Cuál es el cura, tal es el pueblo, dice el refrán. Por eso los trabajos y fatigas del celoso Pastor no fueron estériles: le bastaron dos años para conseguir que la gran diócesis de Grenoble rebosara de piedad; para llevar a feliz término una transformación total; para ablandar los corazones más endurecidos, santificar los pueblos, desvanecer las intrigas y quebrantar las conjuras del mal.

Pero, he aquí que, un día, Hugo declina el gobierno de su sede y va a sepultarse en el monasterio de Domus Dei. Allí —siempre humilde— se ciñe durante un año a la vida monástica, como monje ignoto. ¡Él, que es espejo de Prelados, suma de virtudes, cifra de santidad!
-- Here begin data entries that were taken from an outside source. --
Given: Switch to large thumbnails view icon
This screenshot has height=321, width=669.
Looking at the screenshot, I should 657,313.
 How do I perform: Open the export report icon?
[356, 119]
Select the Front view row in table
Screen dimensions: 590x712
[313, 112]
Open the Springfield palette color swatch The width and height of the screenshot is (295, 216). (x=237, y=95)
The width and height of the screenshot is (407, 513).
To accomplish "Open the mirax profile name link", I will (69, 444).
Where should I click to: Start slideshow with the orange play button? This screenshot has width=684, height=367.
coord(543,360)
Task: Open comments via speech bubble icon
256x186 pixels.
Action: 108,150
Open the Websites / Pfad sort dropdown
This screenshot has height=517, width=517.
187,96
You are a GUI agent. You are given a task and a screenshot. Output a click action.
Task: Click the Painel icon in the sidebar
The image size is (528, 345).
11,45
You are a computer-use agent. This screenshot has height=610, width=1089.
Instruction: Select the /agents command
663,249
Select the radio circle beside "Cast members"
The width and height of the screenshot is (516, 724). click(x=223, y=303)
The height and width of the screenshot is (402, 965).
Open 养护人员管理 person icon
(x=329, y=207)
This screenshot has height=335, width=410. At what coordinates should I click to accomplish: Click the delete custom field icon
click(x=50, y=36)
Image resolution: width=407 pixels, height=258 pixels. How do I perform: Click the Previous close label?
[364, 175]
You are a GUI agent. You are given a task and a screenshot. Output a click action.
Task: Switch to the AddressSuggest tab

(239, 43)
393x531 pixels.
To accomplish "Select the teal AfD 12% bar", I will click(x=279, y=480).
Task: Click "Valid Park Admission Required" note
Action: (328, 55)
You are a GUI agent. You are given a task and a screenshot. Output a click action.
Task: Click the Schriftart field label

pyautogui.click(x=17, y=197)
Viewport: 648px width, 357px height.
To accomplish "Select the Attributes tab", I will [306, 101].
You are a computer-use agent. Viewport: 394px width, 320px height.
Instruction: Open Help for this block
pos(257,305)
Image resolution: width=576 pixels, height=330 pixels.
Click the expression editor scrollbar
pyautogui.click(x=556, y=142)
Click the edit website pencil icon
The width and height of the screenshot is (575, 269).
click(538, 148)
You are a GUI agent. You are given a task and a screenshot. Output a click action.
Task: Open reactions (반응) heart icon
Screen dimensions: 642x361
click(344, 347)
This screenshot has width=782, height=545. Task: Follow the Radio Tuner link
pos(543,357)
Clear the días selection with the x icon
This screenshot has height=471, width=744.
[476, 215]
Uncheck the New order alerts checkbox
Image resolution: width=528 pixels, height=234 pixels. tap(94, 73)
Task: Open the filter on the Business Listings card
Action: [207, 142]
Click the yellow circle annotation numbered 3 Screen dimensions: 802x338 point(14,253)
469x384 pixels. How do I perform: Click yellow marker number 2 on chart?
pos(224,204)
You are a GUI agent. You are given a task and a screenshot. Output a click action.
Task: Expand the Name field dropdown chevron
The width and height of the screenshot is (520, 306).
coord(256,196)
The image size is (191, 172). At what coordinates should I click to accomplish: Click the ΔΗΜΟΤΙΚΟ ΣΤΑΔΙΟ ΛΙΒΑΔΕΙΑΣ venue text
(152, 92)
Con humildad suma, le recuerda San Bruno los deberes que reclaman su presencia en Grenoble: «Id a las ovejas que el Señor os ha encomendado —le dice—, porque han menester de vuestros servicios; pagadles lo que les debéis». El santo Obispo se resiste a abandonar la Cartuja.

Interviene el Papa, y de nuevo la obediencia le obliga a empuñar el báculo pastoral en medio de las aclamaciones de su pueblo. Sin embargo, ya no podrá pasarse sin visitar a menudo la Abadía donde gustara las delicias de la contemplación tranquila y deleitable.

El sol que fue luz de las almas declina visiblemente hacia su ocaso con la esperanza de un triunfo total...

Los últimos años de su preciosa vida padeció una penosísima enfermedad y las más indecibles penas morales. Murió santamente en Grenoble, el día primero de abril de 1132. Más de cinco días permanecieron insepultos sus preciosos restos, para dar pábulo a la devoción popular. Luego fue enterrado en la iglesia de Santa María de Grenoble como santa semilla de milagros.